The issue reproduces on both Bun 1.3.8 and 1.3.11.
Environment
- OS: Ubuntu 24.04, Linux 6.17.0-1009-oracle aarch64
- CPU: ARM Neoverse (Oracle Cloud ARM instance,
neon fp aes crc32 atomics) - node-llama-cpp version: 3.15.1
- Bun versions tested: 1.3.8, 1.3.11
- Model:
hf:ggml-org/embeddinggemma-300M-GGUF/embeddinggemma-300M-Q8_0.gguf - RAM: 24GB available, process uses ~700MB RSS before crash
- No GPU — falls back to CPU (
[node-llama-cpp] A prebuilt binary was not found, falling back to using no GPU)
Reproduction
Using qmd which calls node-llama-cpp for embeddings:
qmd embed # crashes after model loads and begins embedding computationMinimal reproduction: any call to session.embedBatch(texts) with the embedding model loaded on ARM64 Linux. Crashes regardless of batch size (tested with 2 docs / 36 chunks up to 2353 docs / 4648 chunks).
Crash Output
Chunking 2 documents by token count...
[node-llama-cpp] A prebuilt binary was not found, falling back to using no GPU
Embedding 2 documents (36 chunks, 78.8 KB)
Model: embeddinggemma
============================================================
Bun v1.3.11 (af24e281) Linux arm64
Linux Kernel v6.17.0 | glibc v2.39
CPU: neon fp aes crc32 atomics
panic: Segmentation fault at address 0xE20BE9728980
oh no: Bun has crashed.
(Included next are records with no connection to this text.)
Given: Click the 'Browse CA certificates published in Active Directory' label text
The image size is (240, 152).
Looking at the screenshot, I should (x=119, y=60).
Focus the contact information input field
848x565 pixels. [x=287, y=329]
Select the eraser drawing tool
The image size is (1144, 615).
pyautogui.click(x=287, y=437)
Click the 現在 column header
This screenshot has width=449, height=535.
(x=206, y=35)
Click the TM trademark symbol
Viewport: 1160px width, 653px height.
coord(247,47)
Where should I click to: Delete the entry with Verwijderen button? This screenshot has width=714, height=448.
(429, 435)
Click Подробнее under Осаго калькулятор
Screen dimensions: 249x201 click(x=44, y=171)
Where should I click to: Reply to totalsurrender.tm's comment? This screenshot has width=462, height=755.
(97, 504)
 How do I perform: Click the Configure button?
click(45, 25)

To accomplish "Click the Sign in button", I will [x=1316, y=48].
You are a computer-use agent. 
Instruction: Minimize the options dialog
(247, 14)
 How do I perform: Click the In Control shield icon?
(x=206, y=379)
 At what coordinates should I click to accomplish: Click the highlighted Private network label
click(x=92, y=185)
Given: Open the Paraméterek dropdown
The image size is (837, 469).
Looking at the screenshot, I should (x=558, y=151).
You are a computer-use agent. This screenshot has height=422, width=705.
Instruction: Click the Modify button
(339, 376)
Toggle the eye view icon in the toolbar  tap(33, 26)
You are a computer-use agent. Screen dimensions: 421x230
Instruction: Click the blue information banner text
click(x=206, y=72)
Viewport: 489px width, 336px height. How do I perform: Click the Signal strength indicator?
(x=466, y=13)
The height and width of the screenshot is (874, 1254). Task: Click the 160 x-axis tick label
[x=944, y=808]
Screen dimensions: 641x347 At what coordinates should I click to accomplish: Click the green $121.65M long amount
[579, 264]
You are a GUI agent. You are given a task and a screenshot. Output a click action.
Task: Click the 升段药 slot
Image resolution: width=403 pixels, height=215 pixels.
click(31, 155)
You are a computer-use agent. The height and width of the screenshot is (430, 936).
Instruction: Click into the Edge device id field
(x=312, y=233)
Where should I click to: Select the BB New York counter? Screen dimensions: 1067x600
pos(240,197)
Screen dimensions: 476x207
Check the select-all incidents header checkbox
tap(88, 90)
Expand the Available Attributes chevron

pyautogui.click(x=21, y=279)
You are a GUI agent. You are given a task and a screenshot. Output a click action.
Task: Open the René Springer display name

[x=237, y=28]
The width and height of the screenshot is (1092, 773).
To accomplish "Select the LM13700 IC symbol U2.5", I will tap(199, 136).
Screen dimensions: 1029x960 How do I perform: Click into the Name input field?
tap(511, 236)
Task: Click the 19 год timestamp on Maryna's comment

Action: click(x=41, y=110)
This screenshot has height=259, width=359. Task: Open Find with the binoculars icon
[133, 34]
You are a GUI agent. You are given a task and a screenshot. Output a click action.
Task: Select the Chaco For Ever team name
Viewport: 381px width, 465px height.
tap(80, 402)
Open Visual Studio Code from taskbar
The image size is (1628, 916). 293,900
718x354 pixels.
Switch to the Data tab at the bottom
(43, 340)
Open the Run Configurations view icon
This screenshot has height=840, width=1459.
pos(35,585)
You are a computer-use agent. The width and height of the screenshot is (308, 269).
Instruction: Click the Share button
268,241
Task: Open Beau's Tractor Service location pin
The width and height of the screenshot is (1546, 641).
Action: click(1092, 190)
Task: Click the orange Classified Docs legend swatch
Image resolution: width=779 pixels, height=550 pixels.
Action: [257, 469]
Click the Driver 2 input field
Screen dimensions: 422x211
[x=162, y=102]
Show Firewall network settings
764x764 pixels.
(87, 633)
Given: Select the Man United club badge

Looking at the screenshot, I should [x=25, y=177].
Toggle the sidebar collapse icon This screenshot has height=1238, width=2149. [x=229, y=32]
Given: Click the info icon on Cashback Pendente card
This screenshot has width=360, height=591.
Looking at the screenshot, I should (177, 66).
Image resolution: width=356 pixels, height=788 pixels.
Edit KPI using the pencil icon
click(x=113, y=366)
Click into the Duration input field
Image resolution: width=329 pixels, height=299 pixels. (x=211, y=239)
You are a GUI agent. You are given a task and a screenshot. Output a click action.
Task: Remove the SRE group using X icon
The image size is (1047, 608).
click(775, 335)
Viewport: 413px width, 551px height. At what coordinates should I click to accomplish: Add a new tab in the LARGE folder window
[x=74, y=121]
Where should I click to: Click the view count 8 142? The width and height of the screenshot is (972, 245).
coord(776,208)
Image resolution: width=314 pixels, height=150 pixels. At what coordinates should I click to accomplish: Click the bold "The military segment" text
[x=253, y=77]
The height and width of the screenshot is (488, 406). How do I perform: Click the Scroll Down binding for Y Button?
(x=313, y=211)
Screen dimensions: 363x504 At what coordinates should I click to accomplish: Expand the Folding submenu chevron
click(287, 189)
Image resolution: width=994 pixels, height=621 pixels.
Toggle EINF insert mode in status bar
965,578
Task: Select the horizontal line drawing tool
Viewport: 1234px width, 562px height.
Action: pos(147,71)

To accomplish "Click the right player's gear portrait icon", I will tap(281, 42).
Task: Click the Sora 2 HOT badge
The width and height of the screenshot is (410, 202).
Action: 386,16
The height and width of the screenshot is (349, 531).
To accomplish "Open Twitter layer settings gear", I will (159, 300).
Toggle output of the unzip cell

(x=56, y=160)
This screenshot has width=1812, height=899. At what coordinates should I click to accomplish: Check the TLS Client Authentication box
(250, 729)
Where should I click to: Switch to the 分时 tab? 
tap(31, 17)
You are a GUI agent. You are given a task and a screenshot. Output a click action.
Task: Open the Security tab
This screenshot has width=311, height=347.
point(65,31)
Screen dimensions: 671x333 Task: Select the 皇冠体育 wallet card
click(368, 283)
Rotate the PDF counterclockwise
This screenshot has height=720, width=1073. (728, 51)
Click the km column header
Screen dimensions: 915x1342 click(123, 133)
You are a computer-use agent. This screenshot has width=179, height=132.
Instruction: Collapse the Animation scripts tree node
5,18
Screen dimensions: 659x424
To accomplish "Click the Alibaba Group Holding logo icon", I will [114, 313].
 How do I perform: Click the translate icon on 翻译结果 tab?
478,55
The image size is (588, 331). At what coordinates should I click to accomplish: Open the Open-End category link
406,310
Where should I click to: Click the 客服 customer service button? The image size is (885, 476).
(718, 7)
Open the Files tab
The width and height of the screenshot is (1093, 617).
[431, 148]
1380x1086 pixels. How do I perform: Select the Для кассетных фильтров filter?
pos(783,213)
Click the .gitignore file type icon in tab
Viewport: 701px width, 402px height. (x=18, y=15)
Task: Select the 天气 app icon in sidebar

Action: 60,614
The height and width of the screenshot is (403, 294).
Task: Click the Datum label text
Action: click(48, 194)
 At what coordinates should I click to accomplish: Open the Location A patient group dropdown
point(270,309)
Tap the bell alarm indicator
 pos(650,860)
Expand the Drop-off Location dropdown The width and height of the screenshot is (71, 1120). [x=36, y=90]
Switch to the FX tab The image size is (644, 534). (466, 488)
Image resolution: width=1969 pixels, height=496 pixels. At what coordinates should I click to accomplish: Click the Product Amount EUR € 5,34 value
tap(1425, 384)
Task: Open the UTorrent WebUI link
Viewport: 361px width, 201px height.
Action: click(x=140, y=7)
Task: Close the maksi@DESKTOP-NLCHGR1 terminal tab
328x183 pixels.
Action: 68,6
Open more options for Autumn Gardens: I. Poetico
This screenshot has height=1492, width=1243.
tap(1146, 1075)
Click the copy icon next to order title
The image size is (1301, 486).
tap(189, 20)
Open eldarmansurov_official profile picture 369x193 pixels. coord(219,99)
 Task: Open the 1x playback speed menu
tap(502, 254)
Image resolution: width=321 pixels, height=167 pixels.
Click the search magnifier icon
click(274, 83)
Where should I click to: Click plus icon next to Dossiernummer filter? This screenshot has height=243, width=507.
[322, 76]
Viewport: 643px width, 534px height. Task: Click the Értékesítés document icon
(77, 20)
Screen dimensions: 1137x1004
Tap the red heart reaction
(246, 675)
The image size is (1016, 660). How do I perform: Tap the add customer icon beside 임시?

This indicates a bug in Bun, not your code.
Bun crash report: https://bun.report/1.3.8/La1b64edcbijEugggCuzynqE+lF_2huF+y3F+95FmmjM291jBm13jBuhklB+2imBm8/Lur+L+t9t9C+zzvgD21shB2096BA2+43DgwkvzJ
Notes
- The crash happens deep in the native embedding/GGML code, not in JS/TS
- Same model and code works fine on x86_64 Linux
- Process reaches ~700MB RSS / 74GB VSZ before the segfault
- The prebuilt binary message suggests no optimized ARM64 build is available, so it falls back to a generic build
- Workaround: Using Ollama with
nomic-embed-textvia HTTP API for embeddings instead of node-llama-cpp
Expected Behavior
embedBatch should complete without crashing on ARM64 Linux.
Actual Behavior
Segmentation fault after loading the model and beginning embedding computation. Occurs consistently on every run.